The Lord is in his holy temple; 

the Lord’s throne is in heaven; 

his eyes see, his eyelids test the children of man. 

The Lord tests the righteous, 

but his soul hates the wicked and the one who loves violence. 

Let him rain coals on the wicked; 

fire and sulfur and a scorching wind shall be the portion of their cup. 

For the Lord is righteous; 

he loves righteous deeds; 

the upright shall behold his face (Psalm 11:4–7).

David says, “This is only a test. And you’re failing!” All crises are tests. They uncover our foundations—what we’re building our lives on. Remember, only false foundations can be destroyed.

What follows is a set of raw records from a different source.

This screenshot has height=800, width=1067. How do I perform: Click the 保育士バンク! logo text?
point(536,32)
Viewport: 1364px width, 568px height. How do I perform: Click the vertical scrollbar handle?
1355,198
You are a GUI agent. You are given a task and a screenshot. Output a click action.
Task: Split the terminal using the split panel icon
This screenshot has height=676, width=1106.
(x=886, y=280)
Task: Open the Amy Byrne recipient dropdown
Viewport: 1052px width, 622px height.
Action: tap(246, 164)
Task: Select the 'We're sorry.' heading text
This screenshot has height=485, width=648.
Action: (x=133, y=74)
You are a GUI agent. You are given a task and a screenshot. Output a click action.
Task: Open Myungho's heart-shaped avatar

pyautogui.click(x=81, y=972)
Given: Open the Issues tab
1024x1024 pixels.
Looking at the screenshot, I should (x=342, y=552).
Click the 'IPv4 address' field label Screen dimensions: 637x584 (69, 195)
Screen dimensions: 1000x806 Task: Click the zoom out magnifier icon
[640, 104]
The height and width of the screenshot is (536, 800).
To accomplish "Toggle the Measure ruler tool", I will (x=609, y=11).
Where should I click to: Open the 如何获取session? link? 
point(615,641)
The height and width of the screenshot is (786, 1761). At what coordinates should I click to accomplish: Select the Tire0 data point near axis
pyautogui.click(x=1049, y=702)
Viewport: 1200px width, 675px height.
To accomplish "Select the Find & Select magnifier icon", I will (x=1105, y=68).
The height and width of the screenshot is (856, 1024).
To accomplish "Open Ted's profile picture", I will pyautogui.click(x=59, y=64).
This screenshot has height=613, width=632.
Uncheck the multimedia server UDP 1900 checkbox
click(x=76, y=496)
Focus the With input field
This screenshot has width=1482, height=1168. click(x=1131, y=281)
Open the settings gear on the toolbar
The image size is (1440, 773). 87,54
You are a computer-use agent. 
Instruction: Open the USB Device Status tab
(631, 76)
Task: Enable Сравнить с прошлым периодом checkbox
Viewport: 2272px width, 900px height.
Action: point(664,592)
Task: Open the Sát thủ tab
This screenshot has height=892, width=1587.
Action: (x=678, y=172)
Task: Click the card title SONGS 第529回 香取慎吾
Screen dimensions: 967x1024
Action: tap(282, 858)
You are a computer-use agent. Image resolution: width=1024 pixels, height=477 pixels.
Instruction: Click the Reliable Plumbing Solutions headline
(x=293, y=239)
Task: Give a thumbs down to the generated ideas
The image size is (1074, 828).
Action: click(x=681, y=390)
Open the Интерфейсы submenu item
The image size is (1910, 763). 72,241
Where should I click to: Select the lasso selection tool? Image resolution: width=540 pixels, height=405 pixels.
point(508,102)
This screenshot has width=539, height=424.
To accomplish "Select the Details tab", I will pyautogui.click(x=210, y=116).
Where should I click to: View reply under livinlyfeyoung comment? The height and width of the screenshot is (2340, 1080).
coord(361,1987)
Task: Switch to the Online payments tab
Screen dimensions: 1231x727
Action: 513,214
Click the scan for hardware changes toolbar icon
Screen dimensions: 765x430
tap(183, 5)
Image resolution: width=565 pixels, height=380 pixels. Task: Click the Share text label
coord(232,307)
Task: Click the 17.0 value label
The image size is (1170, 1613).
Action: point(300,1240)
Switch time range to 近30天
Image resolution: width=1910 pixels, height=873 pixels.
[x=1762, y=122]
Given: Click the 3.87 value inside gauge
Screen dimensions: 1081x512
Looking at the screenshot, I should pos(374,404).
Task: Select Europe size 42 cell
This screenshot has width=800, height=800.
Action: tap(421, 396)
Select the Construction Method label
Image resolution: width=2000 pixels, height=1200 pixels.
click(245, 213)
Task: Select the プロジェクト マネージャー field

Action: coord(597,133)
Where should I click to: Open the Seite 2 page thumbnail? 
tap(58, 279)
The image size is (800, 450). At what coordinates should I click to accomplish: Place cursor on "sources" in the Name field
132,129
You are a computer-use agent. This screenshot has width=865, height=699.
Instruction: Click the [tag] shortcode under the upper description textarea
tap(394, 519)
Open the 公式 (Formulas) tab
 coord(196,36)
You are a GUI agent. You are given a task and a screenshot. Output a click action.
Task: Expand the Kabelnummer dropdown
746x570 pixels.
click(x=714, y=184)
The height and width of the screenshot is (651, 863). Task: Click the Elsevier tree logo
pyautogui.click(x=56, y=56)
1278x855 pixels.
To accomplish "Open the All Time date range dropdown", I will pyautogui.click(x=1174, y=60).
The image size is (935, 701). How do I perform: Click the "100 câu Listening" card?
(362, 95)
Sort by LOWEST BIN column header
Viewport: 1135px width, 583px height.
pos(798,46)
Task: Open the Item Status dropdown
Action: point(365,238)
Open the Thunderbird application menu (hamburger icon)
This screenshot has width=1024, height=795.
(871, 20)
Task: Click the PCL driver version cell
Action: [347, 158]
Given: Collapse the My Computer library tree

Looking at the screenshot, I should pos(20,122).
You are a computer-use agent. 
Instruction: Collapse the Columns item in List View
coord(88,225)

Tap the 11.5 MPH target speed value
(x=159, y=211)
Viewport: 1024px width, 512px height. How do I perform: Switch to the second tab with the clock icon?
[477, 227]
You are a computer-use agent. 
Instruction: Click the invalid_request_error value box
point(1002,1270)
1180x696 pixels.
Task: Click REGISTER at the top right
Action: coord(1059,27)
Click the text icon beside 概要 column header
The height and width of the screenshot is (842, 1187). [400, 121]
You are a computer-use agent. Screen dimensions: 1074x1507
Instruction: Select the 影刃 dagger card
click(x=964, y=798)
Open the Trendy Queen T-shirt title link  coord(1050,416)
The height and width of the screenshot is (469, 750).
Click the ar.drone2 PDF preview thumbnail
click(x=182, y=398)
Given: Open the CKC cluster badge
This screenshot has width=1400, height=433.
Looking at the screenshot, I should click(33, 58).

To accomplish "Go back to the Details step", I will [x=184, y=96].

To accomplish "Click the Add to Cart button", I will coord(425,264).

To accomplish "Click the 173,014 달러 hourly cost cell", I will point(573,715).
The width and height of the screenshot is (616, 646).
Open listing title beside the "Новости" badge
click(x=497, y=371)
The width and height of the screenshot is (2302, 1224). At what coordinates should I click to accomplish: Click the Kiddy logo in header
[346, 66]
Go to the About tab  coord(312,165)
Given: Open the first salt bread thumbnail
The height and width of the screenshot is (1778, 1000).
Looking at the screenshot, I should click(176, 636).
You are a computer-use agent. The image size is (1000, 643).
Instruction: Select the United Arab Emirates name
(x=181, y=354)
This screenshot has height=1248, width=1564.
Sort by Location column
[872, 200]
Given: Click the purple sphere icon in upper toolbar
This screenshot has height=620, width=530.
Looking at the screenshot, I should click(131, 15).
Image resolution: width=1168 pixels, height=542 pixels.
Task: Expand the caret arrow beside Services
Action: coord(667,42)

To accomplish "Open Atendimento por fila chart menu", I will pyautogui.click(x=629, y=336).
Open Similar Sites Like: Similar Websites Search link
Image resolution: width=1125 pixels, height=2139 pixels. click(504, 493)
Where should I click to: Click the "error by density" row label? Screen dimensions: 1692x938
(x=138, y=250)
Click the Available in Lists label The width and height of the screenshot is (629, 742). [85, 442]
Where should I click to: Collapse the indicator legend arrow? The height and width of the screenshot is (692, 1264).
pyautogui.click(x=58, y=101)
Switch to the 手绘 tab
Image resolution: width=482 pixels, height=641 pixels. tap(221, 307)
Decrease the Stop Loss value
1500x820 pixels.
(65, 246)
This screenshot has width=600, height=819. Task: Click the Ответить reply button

What songs are you singing? What’s the source of your hope? What songs are you listening to? Will it be the voices telling you to get angry, be afraid, freak out, or give up? Psalm 11 is a better song. It’s not easy. You may have to sing it through tears, or clenched teeth. Your voice may shake. Doubt may plague your heart as you sing. But that’s okay.  

Not ready to sing it yet? Then just listen. Let your soul absorb these truths. God is unshaken by the things transpiring around us. He sees. He knows. He is in residence, on His throne, ruling in justice. We can trust Him.The wicked will be judged. The righteous will be vindicated. And those who make the Lord their refuge will see His face. 

Whatever threat King David faced in this psalm, God rescued him from it. The King dodged a bullet—he found refuge. 

King Jesus, on the other hand, was not rescued. He did not escape death. He did not dodge the bullet. He found no refuge. In fact, he wasn’t looking for it. He was providing it. Jesus had nowhere to hide. He was naked upon a cross. Alone. Exposed. Utterly forsaken. For us. He faced God, not as a son faces a father, but as a criminal faces a judge. All so that you and I could “behold His face.” That’s good news—the best news! 

You can build your life on that. In fact, you should. Jesus said so!